There would seem to be quite a number of possibilities, including:
Businessmen
Japanese business interests in India were extensive between the two world wars. Putting this together with "In the 1880s, 23 percent of prominent Japanese businessmen were from the samurai class; by the 1920s 35% were." (as cited by ed.hank from Wikipedia Samurai in his comment), it is probable that there would be "a young man from a wealthy, samurai family" in northern India. By the 1920s, India was the 5th largest export market for Japan. On Japanese economic interests in India (referring to Japanese merchants in the period 1914 to 1937):
...these businesses prospered and were supported by Japanese banking
and commercial houses in the subcontinent....Japanese companies
explored every aspect of India and its economy, and although major
activity in cotton, banking, shipping and related activities was
concentrated in Bombay and Calcutta, Japanese businessmen were also to
be found in remote up-country corners of the subcontinent....Thus by
the 1930s India had become a larger export market for Japan than
China...
Source: Christopher Howe, 'The Origins of Japanese Trade Supremacy: Development and Technology in Asia from 1540 to the Pacific War' (1999)
Dentists (aka Spies)
Japanese espionage was highly active throughout Asia from before World War I and throughout the 1920s and 1930s across the Indian subcontinent and in South East Asia. Dentists, barbers and businessmen were among the suspects. For example, in India,
One British Indian Army officer noted: ‘There was a Japanese dentist
in every garrison town in India looking after the teeth of the British
Other Ranks and their families . . . They provided cheap and excellent
treatment and no doubt learned much military information.

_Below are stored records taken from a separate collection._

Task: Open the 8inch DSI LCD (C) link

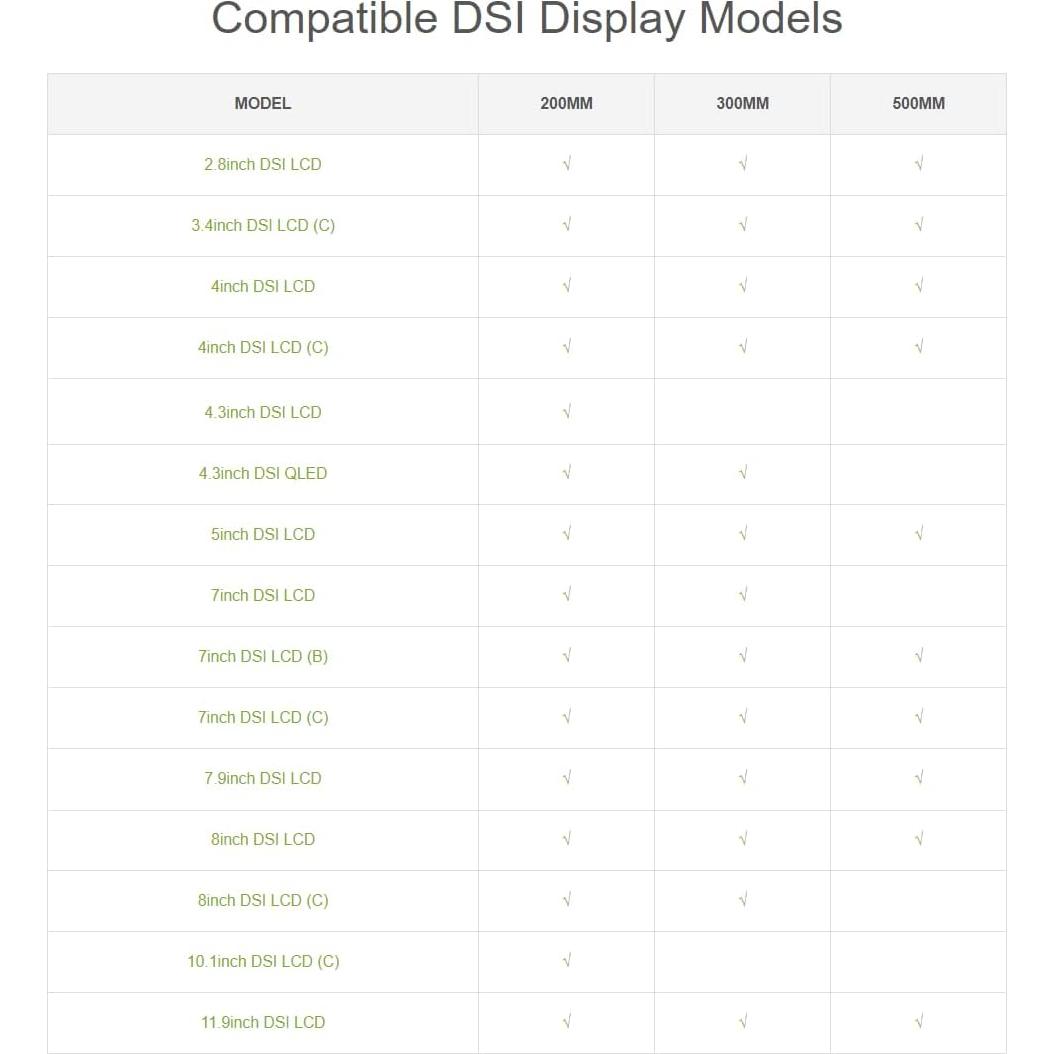Action: pos(263,900)
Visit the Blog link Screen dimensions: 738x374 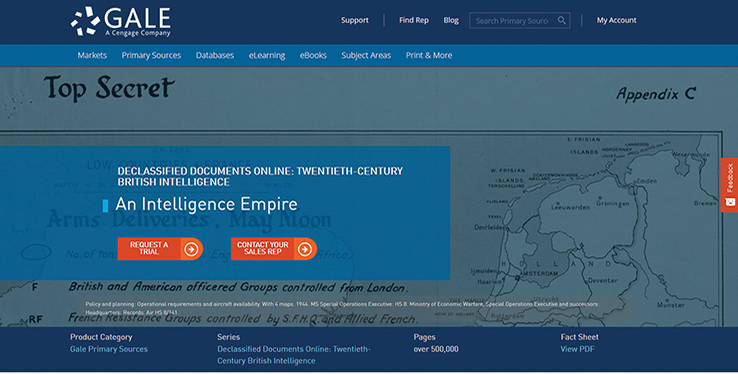[x=451, y=20]
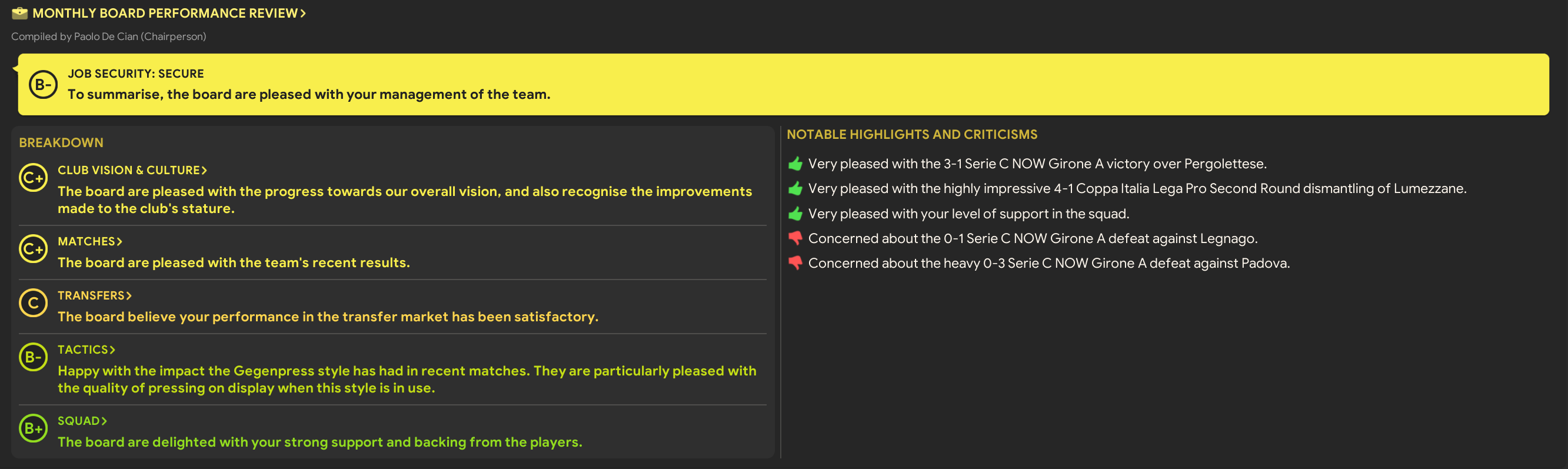Click thumbs-up icon for Lumezzane cup win
Screen dimensions: 1568x469
pos(795,189)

Buddhists and Political Activists
With specific reference to the 1930s and including Northern India (Rajasthan),
...a number of Japanese Pan-Asianist and Buddhist activists traveled
to India to establish links with the Indian nationalist movement....
In 1933, Fujii Gyōshō (also known as Fujii Nichidatsu) and Ohkitsu
Tadao, two Buddhist monks of the Nichiren sect, traveled to India to
establish links with Indian nationalists. While Fujii was staying at
Gandhi’s ashram in Wardha, Maharashtra, he sent Ohkitsu to attend the
annual meeting of the Hindu Mahasabha in Ajmer, Rajasthan.
For background, Ekai Kawaguchi, a Japanese Buddhist monk, visited Nepal and Tibet several times between 1899 and 1915 and was "the first recorded Japanese citizen to travel in either country". In 1909, he wrote about some of his experiences in Three Years in Tibet (click the ink for the full text). Many others followed and, as three of the four "main pilgrimage sites listed by Buddha himself" are in India, it is highly likely that most of these pilgrims visited them.
Artists
There were also many Japanese artists who visited India from the late 19th century onwards (though whether any were from wealthy, samurai families is hard to tell):
Since the late 19th century, India and Japan have shown interests in
each other, beginning with Swami Vivekananda’s visit in 1893.
Continuing well into the 20th and 21st century, further visits by
Japanese artists in particular, have ensued.
Among these visitors was Yoshida Hiroshi (1876–1950), "the most successful Japanese woodblock printer of the early twentieth century"
From November 1930, Yoshida spent over four months travelling in India
and Southeast Asia, sketching and painting the sights.